Performing constant computations during compile time is an effective way to simplify a portion of a program’s calculations. By resolving these computations early, we reduce the computational load in the target language, thereby enhancing the program’s performance

The following image illustrates an example of Local Constant Folding in action within example05.c:

image-20231211133815405

Improvement of Performance(LVN, Local Copy propagation, Local Constant folding)

Runtime result for example29.c

The execution time was reduced from 3.67 seconds to 3.02 seconds, which represents a performance improvement of approximately 21.5%.

Version Average running time(over 3 runs)
Unoptimized 3.67s
Optimized(local value numbering) 3.06s
Optimized(local value numbering, Local Copy propagation) 3.08s
Optimized(local value numbering, Local Copy propagation, Local Constant folding) 3.02s

Runtime result for example31.c

Same enhancement for example31.c, the execution time was reduced from 3.49 seconds to 3.07 seconds, involving an approximate increase in performance of 13.7%.

Version Average running time(over 3 runs)
Unoptimized 3.49s
Optimized(local value numbering) 3.06s
Optimized(local value numbering, Local Copy propagation) 3.06s
Optimized(local value numbering, Local Copy propagation, Local Constant folding) 3.07s

Dead Store Elimination

After rounds of copy propagation and constant folding, we unify all registers with the same value number into a single register.
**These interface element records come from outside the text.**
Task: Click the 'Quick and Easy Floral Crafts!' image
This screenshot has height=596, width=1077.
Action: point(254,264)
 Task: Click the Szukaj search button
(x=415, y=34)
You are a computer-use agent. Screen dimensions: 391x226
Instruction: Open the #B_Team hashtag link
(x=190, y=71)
This unification creates opportunities to eliminate dead registers.

A register is considered ‘alive’ from its point of definition until its last use. Conversely, a register is ‘dead’ at a point where it will not be used again or is set to be redefined in the future.
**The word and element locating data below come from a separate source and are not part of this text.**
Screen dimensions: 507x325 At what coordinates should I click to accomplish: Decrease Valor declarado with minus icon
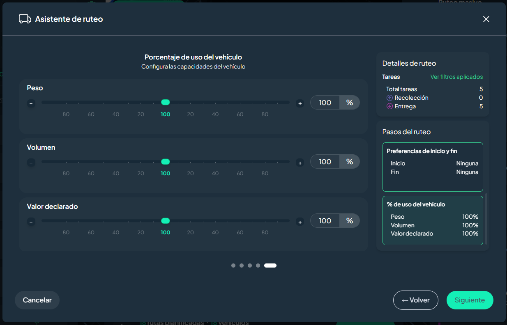tap(31, 222)
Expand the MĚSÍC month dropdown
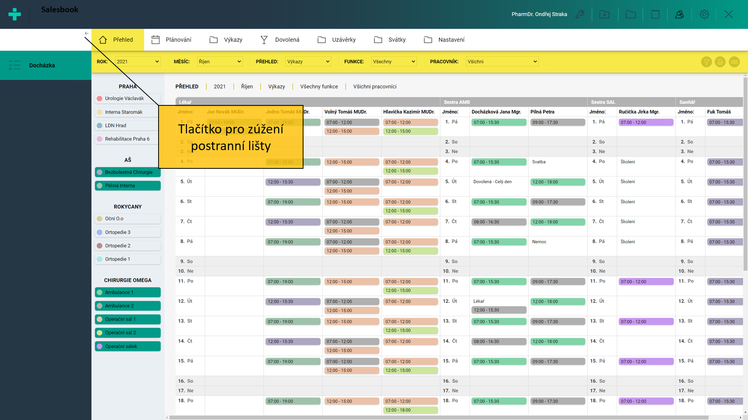 [x=220, y=61]
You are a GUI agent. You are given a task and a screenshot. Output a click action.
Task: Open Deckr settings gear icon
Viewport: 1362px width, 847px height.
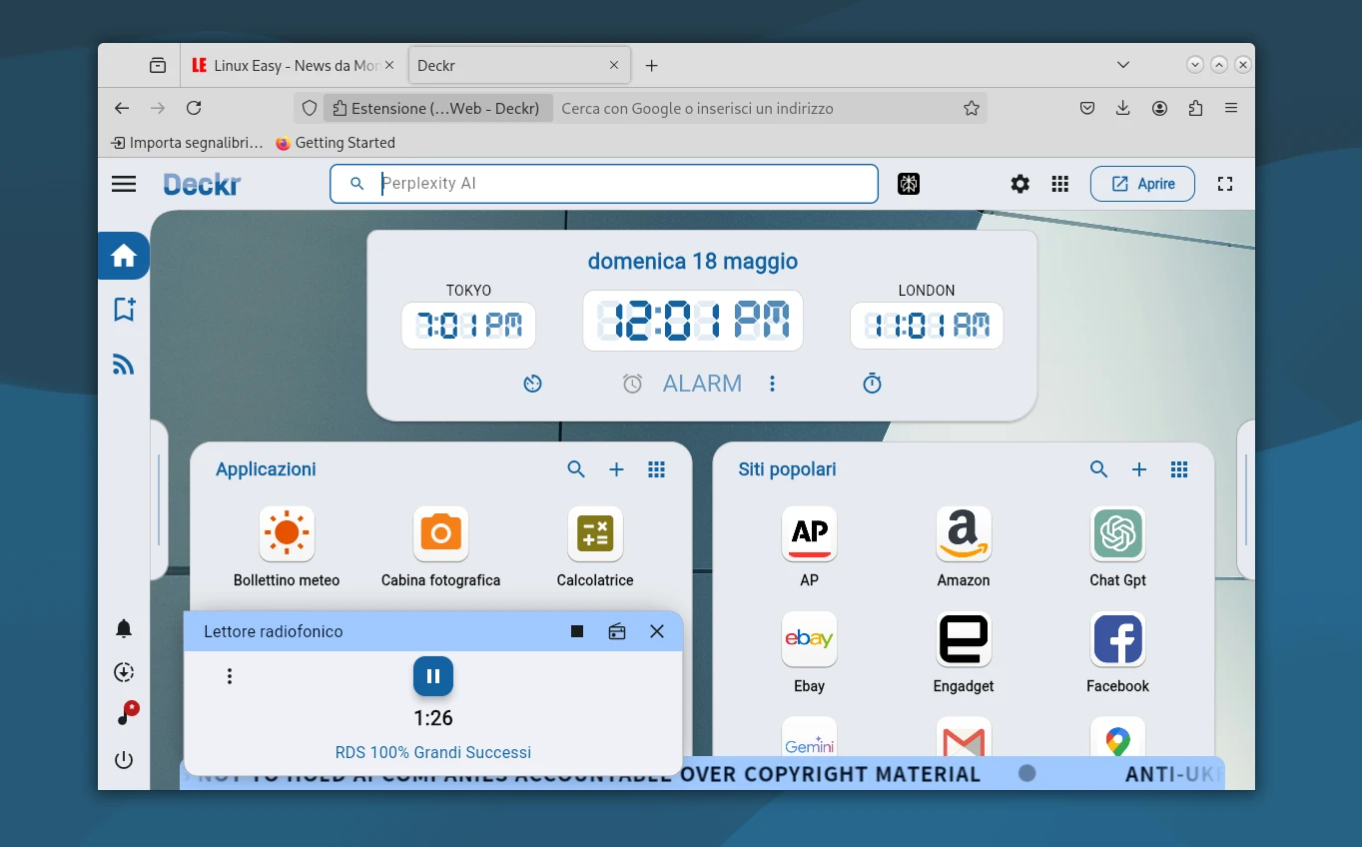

For example, consider the following code segment: vr12 serves as a temporary register to hold the immediate value 5 for an addition computation. After this computation, vr12 is redefined, making it dead post-addition and alive again for a new value and definition.

1
2
3
4
5
mov_l vr12, $5		
mov_l vr13, $16
add_l vr14, vr12, vr13
mov_l vr15, vr14
mov_ vr12, $17

If a register is dead as a destination operand in an instruction, that instruction can be eliminated, as the value in the register will no longer be used. By integrating dead store elimination with copy propagation, we can significantly reduce the use of temporary registers.

image-20231211143032497

The code snippet from example29.c demonstrates an instance of dead store elimination. The comments on the right side show the liveness analysis results, obtained through global data flow analysis. This analysis provides a comprehensive view of whether a value is alive or dead at any given point in the code.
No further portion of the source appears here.